**Exercise goal**: Would you give back exactly the lines from the line with "Given: Click the scissors Cut icon" through the end of the entries below, both included, but none of the pictures?

**Provided data**:
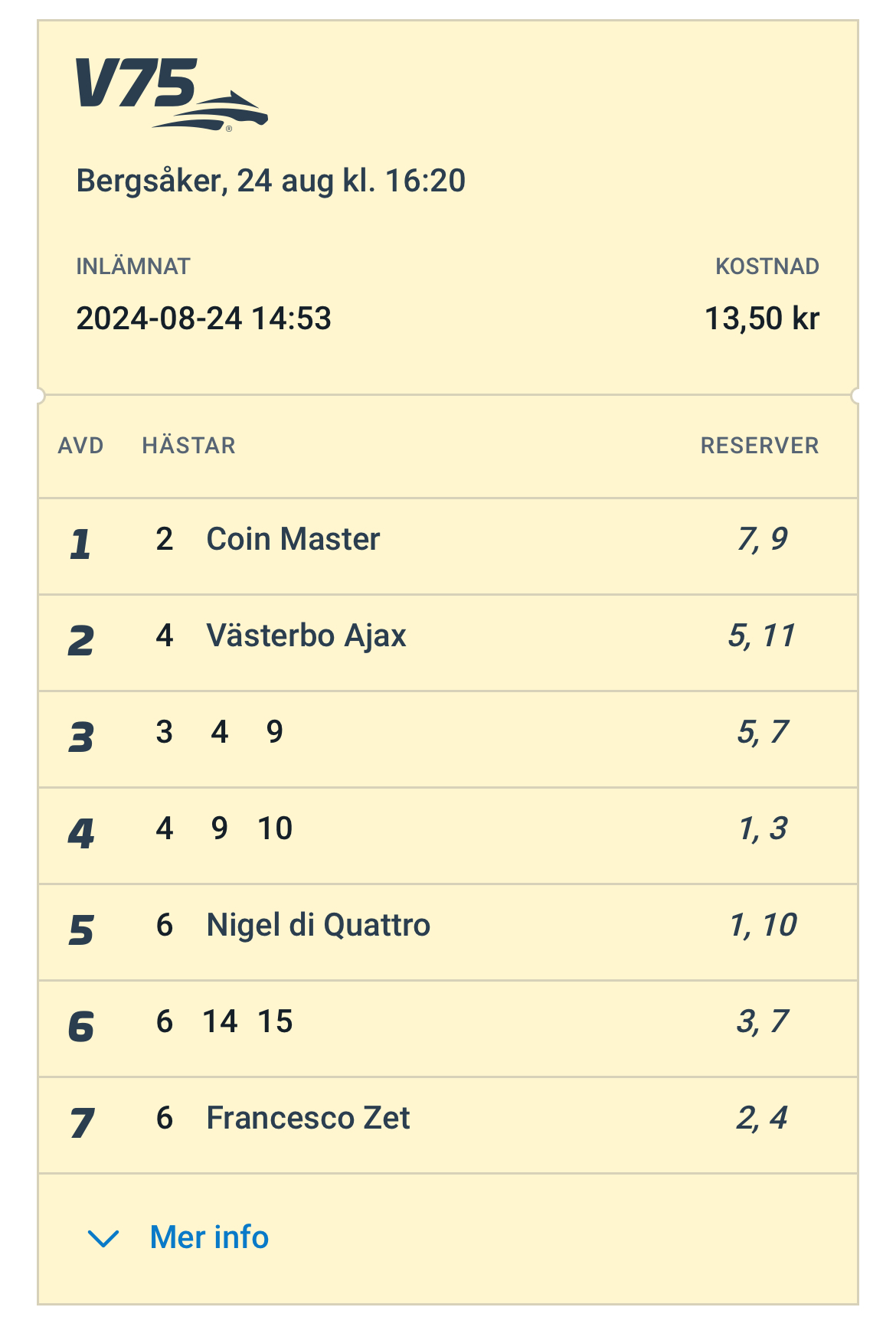Viewport: 896px width, 1330px height.
Task: Click the RESERVER column header
Action: [759, 446]
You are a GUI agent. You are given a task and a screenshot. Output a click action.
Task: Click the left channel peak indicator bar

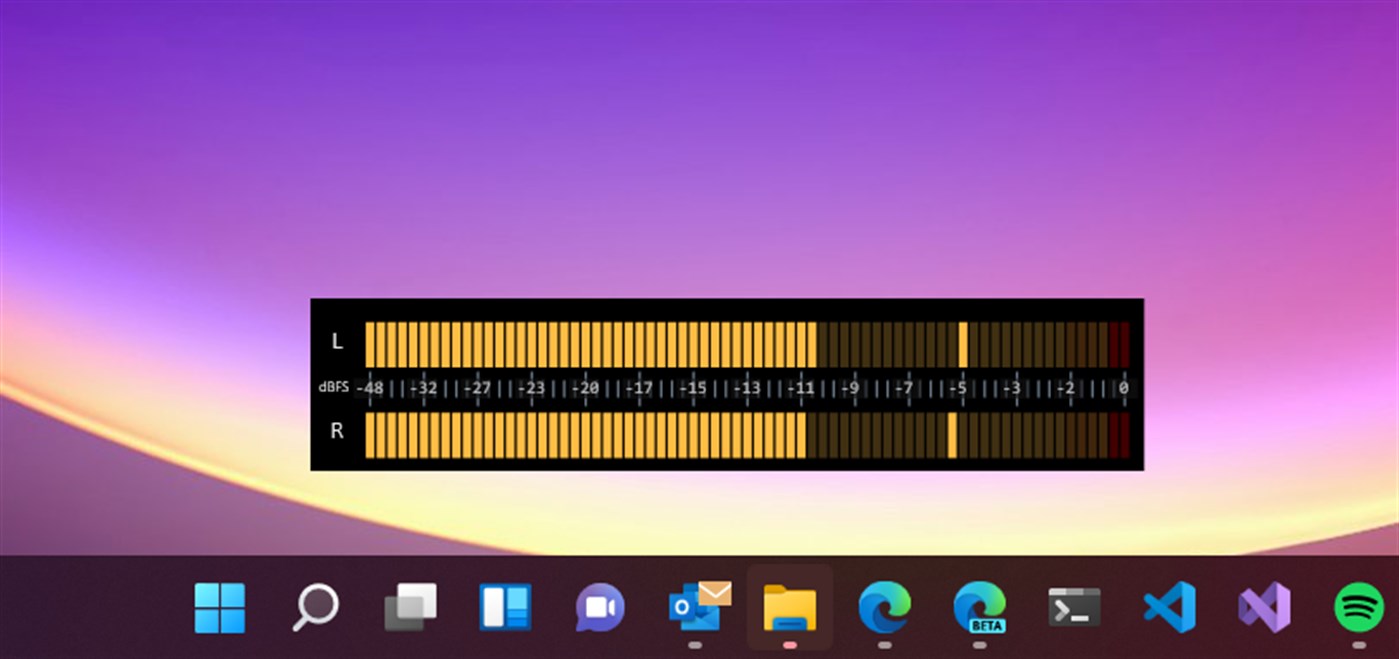tap(963, 340)
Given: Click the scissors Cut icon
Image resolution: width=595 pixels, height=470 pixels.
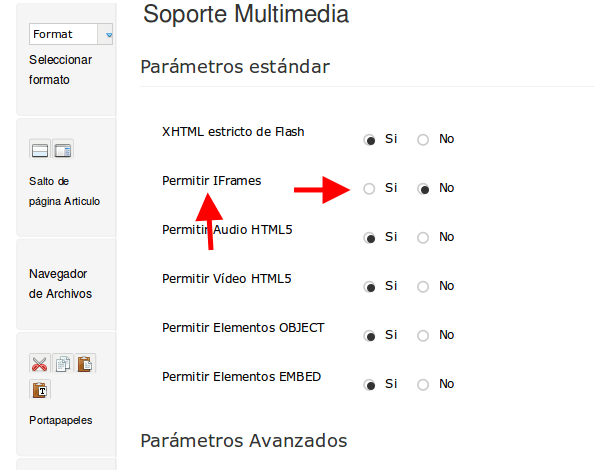Looking at the screenshot, I should click(39, 363).
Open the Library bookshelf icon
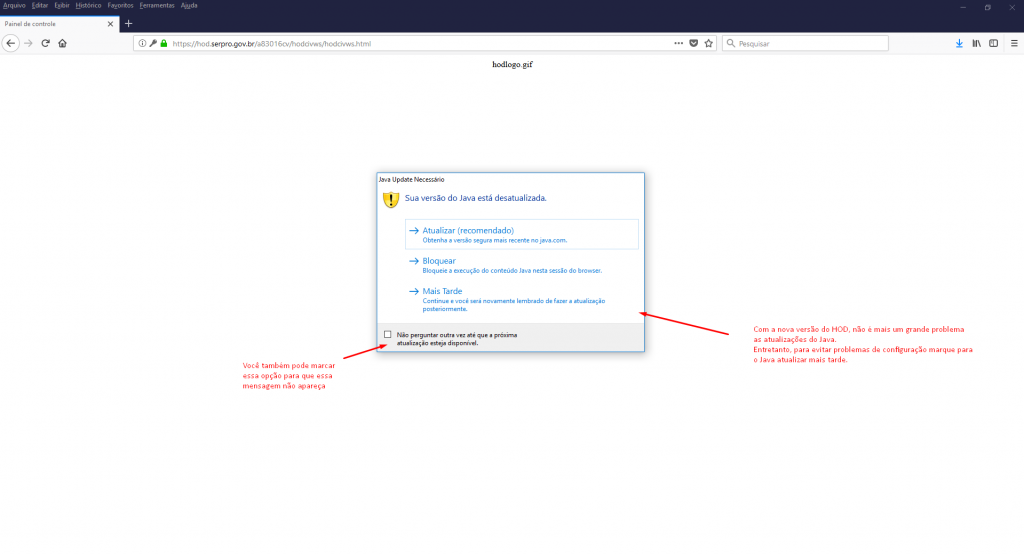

**Written answer**:
Given: Click the scissors Cut icon
Image resolution: width=595 pixels, height=470 pixels.
Looking at the screenshot, I should click(39, 363).
Open the Library bookshelf icon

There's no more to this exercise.